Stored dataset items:
· · · · · · ·

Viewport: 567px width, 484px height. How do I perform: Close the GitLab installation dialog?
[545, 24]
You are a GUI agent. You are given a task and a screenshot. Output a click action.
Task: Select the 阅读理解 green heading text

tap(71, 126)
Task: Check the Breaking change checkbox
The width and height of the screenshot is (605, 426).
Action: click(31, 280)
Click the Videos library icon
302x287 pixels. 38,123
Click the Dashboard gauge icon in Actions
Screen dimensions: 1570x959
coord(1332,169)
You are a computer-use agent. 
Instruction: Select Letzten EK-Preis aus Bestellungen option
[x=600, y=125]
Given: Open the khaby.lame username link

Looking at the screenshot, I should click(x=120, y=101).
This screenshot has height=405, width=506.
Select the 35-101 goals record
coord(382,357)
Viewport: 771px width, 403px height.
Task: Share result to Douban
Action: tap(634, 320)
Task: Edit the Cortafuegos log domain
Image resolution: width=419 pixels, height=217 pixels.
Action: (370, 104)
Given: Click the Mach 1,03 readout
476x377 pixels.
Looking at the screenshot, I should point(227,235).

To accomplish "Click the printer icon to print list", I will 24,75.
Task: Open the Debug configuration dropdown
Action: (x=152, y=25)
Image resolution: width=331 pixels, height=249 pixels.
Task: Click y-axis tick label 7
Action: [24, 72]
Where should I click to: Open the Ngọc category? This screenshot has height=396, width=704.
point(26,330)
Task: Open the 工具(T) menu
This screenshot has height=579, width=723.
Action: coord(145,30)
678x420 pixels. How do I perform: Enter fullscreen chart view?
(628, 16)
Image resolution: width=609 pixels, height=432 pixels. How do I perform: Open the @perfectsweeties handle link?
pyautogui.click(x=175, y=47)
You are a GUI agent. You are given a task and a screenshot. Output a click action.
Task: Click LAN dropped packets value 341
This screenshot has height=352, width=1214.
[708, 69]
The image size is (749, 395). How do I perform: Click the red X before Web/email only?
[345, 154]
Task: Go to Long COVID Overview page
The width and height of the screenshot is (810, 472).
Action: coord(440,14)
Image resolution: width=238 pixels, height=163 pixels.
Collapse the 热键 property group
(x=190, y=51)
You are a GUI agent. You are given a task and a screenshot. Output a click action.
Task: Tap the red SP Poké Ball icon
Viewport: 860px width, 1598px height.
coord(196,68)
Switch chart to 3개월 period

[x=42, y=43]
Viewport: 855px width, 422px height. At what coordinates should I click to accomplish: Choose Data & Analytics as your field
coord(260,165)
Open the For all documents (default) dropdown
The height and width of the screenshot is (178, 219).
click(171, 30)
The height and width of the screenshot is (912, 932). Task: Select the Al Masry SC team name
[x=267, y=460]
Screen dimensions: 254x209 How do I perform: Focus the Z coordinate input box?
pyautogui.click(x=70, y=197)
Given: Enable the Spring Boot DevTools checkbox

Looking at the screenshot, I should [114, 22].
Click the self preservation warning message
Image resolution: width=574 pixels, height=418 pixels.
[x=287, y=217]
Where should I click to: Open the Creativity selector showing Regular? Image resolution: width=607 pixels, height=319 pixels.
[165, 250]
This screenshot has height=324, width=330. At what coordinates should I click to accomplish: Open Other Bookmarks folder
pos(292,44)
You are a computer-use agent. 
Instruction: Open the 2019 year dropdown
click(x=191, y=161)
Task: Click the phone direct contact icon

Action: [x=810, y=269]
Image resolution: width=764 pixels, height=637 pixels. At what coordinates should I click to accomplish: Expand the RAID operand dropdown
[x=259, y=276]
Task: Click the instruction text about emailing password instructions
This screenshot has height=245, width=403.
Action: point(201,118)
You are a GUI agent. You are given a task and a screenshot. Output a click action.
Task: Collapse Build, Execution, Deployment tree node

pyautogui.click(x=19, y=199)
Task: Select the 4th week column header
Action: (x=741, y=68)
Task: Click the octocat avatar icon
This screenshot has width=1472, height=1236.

· · · · · · ·

**Task directions:** Each entry above has to be duplicated exactly as it stands.

**Expected answer:**
Viewport: 567px width, 484px height. How do I perform: Close the GitLab installation dialog?
[545, 24]
You are a GUI agent. You are given a task and a screenshot. Output a click action.
Task: Select the 阅读理解 green heading text

tap(71, 126)
Task: Check the Breaking change checkbox
The width and height of the screenshot is (605, 426).
Action: click(31, 280)
Click the Videos library icon
302x287 pixels. 38,123
Click the Dashboard gauge icon in Actions
Screen dimensions: 1570x959
coord(1332,169)
You are a computer-use agent. 
Instruction: Select Letzten EK-Preis aus Bestellungen option
[x=600, y=125]
Given: Open the khaby.lame username link

Looking at the screenshot, I should click(x=120, y=101).
This screenshot has height=405, width=506.
Select the 35-101 goals record
coord(382,357)
Viewport: 771px width, 403px height.
Task: Share result to Douban
Action: tap(634, 320)
Task: Edit the Cortafuegos log domain
Image resolution: width=419 pixels, height=217 pixels.
Action: (370, 104)
Given: Click the Mach 1,03 readout
476x377 pixels.
Looking at the screenshot, I should point(227,235).

To accomplish "Click the printer icon to print list", I will 24,75.
Task: Open the Debug configuration dropdown
Action: (x=152, y=25)
Image resolution: width=331 pixels, height=249 pixels.
Task: Click y-axis tick label 7
Action: [24, 72]
Where should I click to: Open the Ngọc category? This screenshot has height=396, width=704.
point(26,330)
Task: Open the 工具(T) menu
This screenshot has height=579, width=723.
Action: coord(145,30)
678x420 pixels. How do I perform: Enter fullscreen chart view?
(628, 16)
Image resolution: width=609 pixels, height=432 pixels. How do I perform: Open the @perfectsweeties handle link?
pyautogui.click(x=175, y=47)
You are a GUI agent. You are given a task and a screenshot. Output a click action.
Task: Click LAN dropped packets value 341
This screenshot has height=352, width=1214.
[708, 69]
The image size is (749, 395). How do I perform: Click the red X before Web/email only?
[345, 154]
Task: Go to Long COVID Overview page
The width and height of the screenshot is (810, 472).
Action: coord(440,14)
Image resolution: width=238 pixels, height=163 pixels.
Collapse the 热键 property group
(x=190, y=51)
You are a GUI agent. You are given a task and a screenshot. Output a click action.
Task: Tap the red SP Poké Ball icon
Viewport: 860px width, 1598px height.
coord(196,68)
Switch chart to 3개월 period

[x=42, y=43]
Viewport: 855px width, 422px height. At what coordinates should I click to accomplish: Choose Data & Analytics as your field
coord(260,165)
Open the For all documents (default) dropdown
The height and width of the screenshot is (178, 219).
click(171, 30)
The height and width of the screenshot is (912, 932). Task: Select the Al Masry SC team name
[x=267, y=460]
Screen dimensions: 254x209 How do I perform: Focus the Z coordinate input box?
pyautogui.click(x=70, y=197)
Given: Enable the Spring Boot DevTools checkbox

Looking at the screenshot, I should [114, 22].
Click the self preservation warning message
Image resolution: width=574 pixels, height=418 pixels.
[x=287, y=217]
Where should I click to: Open the Creativity selector showing Regular? Image resolution: width=607 pixels, height=319 pixels.
[165, 250]
This screenshot has height=324, width=330. At what coordinates should I click to accomplish: Open Other Bookmarks folder
pos(292,44)
You are a computer-use agent. 
Instruction: Open the 2019 year dropdown
click(x=191, y=161)
Task: Click the phone direct contact icon

Action: [x=810, y=269]
Image resolution: width=764 pixels, height=637 pixels. At what coordinates should I click to accomplish: Expand the RAID operand dropdown
[x=259, y=276]
Task: Click the instruction text about emailing password instructions
This screenshot has height=245, width=403.
Action: point(201,118)
You are a GUI agent. You are given a task and a screenshot. Output a click action.
Task: Collapse Build, Execution, Deployment tree node

pyautogui.click(x=19, y=199)
Task: Select the 4th week column header
Action: (x=741, y=68)
Task: Click the octocat avatar icon
This screenshot has width=1472, height=1236.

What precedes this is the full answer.